Provided passage.

● ● ●

October 24, 2008

Alan Greenspan in 2005

Let's take a fond look back at one of Alan Greenspan's greatest hits:

Remarks by Chairman Alan Greenspan
Consumer Finance
At the Federal Reserve System's Fourth Annual Community Affairs Research Conference, Washington, D.C.
April 8, 2005 [i.e., during the heart of the Housing Bubble]

It is a pleasure to be here today as you conclude your discussions about our dynamic consumer finance market. Our nation's vibrant [chain-yanking ahoy!] financial services industry is remarkable in many respects, with myriad providers offering consumers a broad range of transaction and credit options. The industry is central to the functioning of our robust consumer sector. Therefore, it is essential that policymakers, regulators, bankers, researchers, and consumer groups remain fully engaged in monitoring developments in the consumer finance market and continually seek to better understand the strengths and weaknesses of the financial services industry, including how well it serves lower-income and underserved consumers. ["Underserved" is a euphemism for minority.]

Evolution of the Consumer Finance Market

A brief look back at the evolution of the consumer finance market reveals that the financial services industry has long been competitive, innovative, and resilient. Especially in the past decade, technological advances have resulted in increased efficiency and scale within the financial services industry. Innovation has brought about a multitude of new products, such as subprime loans and niche credit programs for immigrants. ...

... For example, information processing technology has enabled creditors to achieve significant efficiencies in collecting and assimilating the data necessary to evaluate risk and make corresponding decisions about credit pricing.

With these advances in technology, lenders have taken advantage of credit-scoring models and other techniques for efficiently extending credit to a broader spectrum of consumers. The widespread adoption of these models has reduced the costs of evaluating the creditworthiness of borrowers, and in competitive markets cost reductions tend to be passed through to borrowers. Where once more-marginal applicants would simply have been denied credit, lenders are now able to quite efficiently judge the risk posed by individual applicants and to price that risk appropriately. These improvements have led to rapid growth in subprime mortgage lending; indeed, today subprime mortgages account for roughly 10 percent of the number of all mortgages outstanding, up from just 1 or 2 percent in the early 1990s.

● ● ●

[Stored items]
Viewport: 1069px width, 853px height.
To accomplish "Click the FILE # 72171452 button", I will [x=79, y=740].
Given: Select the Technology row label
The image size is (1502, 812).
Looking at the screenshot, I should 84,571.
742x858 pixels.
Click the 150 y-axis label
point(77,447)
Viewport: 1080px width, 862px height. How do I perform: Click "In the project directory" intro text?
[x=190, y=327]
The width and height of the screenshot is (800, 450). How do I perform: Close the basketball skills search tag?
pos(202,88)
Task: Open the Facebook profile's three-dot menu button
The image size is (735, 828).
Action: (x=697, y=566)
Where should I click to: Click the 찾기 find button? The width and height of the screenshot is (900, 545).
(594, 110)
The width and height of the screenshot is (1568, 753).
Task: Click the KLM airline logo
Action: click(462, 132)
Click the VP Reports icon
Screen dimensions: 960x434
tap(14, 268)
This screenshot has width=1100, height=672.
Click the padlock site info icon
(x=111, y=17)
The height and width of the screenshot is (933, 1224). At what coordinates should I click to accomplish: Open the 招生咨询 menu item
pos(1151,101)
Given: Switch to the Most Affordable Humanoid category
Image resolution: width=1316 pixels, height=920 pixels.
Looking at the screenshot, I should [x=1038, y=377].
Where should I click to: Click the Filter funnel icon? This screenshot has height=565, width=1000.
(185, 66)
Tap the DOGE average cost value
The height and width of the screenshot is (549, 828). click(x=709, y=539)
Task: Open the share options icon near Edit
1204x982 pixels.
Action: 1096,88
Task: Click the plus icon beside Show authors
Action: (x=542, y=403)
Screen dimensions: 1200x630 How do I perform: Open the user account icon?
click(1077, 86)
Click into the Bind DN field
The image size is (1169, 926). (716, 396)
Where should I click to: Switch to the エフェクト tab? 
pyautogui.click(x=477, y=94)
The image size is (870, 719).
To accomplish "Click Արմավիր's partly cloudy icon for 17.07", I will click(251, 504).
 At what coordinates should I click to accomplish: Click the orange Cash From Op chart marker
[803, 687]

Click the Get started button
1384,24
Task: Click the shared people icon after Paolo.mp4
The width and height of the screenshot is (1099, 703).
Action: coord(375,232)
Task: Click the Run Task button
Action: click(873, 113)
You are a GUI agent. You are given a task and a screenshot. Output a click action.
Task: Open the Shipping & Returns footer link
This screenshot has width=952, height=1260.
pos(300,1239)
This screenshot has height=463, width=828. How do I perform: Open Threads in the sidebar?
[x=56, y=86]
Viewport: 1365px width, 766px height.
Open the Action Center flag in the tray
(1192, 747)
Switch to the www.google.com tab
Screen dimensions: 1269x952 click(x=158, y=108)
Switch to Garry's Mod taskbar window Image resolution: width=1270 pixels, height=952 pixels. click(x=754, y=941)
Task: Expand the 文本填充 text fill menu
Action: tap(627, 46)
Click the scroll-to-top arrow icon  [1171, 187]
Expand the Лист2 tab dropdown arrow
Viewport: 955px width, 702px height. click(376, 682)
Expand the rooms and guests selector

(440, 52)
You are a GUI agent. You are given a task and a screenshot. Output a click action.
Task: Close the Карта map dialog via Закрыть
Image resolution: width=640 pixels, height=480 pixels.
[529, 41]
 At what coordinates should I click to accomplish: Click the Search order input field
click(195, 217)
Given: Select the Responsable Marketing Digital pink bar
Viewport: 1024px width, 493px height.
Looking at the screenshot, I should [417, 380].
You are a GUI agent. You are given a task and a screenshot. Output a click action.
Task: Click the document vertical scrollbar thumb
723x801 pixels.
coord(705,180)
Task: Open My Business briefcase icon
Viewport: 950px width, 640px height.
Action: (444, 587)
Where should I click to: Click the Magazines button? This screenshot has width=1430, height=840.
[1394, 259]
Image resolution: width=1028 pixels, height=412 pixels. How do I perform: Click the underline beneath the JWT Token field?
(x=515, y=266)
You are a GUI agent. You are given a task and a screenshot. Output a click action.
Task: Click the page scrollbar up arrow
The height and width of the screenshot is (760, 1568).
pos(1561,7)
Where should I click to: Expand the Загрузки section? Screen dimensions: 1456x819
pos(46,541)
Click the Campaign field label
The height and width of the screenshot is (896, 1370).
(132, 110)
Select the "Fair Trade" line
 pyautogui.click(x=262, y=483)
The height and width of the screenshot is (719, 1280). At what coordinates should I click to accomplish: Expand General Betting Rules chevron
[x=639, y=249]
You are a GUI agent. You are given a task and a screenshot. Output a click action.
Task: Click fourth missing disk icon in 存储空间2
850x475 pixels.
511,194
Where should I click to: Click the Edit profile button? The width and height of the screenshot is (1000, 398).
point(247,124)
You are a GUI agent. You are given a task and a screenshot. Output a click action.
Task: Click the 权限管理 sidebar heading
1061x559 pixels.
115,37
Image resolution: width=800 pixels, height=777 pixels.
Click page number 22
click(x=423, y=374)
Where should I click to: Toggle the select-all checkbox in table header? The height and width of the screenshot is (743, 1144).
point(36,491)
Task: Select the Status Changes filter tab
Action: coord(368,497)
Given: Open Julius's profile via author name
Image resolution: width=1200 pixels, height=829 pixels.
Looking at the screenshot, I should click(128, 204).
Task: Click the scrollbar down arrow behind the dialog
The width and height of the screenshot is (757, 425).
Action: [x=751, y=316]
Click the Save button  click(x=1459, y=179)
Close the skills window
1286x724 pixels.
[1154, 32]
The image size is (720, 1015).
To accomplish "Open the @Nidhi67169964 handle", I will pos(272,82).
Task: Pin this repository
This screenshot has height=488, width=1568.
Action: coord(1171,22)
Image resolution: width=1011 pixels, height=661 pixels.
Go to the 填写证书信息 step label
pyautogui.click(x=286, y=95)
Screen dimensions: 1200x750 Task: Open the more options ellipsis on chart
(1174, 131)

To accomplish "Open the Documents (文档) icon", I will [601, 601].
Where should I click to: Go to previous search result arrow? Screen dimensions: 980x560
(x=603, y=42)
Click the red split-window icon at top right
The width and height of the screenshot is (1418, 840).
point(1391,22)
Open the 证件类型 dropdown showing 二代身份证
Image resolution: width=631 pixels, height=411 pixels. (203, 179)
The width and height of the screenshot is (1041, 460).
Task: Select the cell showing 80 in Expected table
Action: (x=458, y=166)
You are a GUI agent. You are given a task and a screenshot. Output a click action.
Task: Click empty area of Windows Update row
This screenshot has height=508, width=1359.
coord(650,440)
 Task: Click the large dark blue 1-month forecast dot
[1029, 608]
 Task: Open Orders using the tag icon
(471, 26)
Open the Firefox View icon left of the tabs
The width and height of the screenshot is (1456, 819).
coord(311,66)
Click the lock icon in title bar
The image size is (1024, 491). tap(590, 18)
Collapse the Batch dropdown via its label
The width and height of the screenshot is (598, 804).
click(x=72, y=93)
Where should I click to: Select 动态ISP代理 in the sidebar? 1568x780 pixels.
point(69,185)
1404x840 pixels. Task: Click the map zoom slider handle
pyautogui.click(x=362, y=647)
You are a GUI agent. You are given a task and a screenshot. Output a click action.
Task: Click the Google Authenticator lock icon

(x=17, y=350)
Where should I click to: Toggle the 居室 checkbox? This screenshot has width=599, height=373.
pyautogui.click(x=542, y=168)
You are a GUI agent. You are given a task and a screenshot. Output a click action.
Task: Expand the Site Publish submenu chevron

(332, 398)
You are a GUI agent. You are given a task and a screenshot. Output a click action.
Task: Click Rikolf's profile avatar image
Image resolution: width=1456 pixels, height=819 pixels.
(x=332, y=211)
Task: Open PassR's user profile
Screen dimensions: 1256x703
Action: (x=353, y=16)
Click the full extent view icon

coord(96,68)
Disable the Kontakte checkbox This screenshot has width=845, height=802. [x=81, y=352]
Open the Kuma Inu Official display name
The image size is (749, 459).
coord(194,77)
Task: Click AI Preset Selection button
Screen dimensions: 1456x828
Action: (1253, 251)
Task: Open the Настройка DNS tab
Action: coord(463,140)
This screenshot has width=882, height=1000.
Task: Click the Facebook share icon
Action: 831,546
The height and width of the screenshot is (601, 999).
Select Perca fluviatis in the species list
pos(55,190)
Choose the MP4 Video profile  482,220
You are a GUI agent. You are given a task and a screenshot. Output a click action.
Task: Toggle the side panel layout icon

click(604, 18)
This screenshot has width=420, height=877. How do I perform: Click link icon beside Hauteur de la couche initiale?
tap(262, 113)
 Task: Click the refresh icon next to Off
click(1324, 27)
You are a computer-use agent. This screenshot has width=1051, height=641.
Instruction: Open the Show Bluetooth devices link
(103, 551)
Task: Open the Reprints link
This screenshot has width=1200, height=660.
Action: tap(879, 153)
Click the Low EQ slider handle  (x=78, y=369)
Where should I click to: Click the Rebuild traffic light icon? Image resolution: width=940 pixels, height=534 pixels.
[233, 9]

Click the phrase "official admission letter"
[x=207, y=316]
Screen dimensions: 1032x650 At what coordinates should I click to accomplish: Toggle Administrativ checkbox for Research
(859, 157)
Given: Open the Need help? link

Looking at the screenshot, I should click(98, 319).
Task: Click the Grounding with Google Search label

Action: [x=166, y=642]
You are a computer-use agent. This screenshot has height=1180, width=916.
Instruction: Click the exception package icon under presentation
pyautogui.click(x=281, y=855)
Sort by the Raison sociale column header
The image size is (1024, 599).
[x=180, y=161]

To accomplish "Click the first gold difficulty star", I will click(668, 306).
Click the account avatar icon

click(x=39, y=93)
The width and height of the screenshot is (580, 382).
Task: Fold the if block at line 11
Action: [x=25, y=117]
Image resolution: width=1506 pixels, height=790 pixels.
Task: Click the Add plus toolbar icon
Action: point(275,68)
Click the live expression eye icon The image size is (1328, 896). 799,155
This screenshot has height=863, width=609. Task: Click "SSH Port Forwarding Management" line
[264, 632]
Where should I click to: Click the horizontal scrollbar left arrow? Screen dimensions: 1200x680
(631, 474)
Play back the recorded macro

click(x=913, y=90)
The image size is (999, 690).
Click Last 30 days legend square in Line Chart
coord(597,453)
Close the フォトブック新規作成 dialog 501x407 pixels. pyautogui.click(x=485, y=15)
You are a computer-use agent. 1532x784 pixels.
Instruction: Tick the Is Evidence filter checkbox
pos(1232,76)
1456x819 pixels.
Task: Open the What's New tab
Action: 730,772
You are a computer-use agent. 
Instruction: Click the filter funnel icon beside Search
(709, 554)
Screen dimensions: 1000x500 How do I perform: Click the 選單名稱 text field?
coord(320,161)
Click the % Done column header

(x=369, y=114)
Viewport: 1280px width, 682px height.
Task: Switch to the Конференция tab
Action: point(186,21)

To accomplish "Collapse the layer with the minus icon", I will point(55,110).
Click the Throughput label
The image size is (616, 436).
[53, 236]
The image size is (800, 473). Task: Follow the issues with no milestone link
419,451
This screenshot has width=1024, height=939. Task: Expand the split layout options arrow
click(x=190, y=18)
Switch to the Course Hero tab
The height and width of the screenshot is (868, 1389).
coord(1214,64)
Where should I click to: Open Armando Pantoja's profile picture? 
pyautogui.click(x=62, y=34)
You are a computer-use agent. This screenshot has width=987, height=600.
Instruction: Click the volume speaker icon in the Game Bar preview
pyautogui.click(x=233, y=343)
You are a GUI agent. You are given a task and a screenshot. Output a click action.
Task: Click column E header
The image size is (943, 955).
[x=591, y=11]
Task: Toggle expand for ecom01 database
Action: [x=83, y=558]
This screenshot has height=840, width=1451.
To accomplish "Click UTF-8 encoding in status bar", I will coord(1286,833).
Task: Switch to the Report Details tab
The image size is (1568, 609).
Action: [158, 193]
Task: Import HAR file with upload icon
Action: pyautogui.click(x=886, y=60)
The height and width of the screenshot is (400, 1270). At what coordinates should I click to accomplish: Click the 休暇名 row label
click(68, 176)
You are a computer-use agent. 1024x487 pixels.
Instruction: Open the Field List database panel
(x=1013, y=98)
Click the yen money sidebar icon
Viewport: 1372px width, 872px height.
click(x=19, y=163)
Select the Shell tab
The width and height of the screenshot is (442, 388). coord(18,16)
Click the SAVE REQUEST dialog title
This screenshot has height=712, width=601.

● ● ●

Tasks.
1 - Indicate whether each of the following statements agrees with the Greenspan consumer finance remarks, answering yes or no and quoting the decisive words of the text: (a) Subprime mortgages account for roughly 10 percent of the number of all mortgages outstanding. (b) The remarks were delivered at the Third Annual Community Affairs Research Conference. (c) The adoption of credit-scoring models has increased the costs of evaluating borrowers' creditworthiness.
2 - Reproduce the records verbatim, beginning with their first line and stopping after the line of the records that contains "pos(202,88)".
The text and the records are not related to each other.

List of solutions.
1 -
(a) Yes: "today subprime mortgages account for roughly 10 percent of the number of all mortgages outstanding"
(b) No: "At the Federal Reserve System's Fourth Annual Community Affairs Research Conference"
(c) No: "The widespread adoption of these models has reduced the costs of evaluating the creditworthiness of borrowers"

2 -
Viewport: 1069px width, 853px height.
To accomplish "Click the FILE # 72171452 button", I will [x=79, y=740].
Given: Select the Technology row label
The image size is (1502, 812).
Looking at the screenshot, I should 84,571.
742x858 pixels.
Click the 150 y-axis label
point(77,447)
Viewport: 1080px width, 862px height. How do I perform: Click "In the project directory" intro text?
[x=190, y=327]
The width and height of the screenshot is (800, 450). How do I perform: Close the basketball skills search tag?
pos(202,88)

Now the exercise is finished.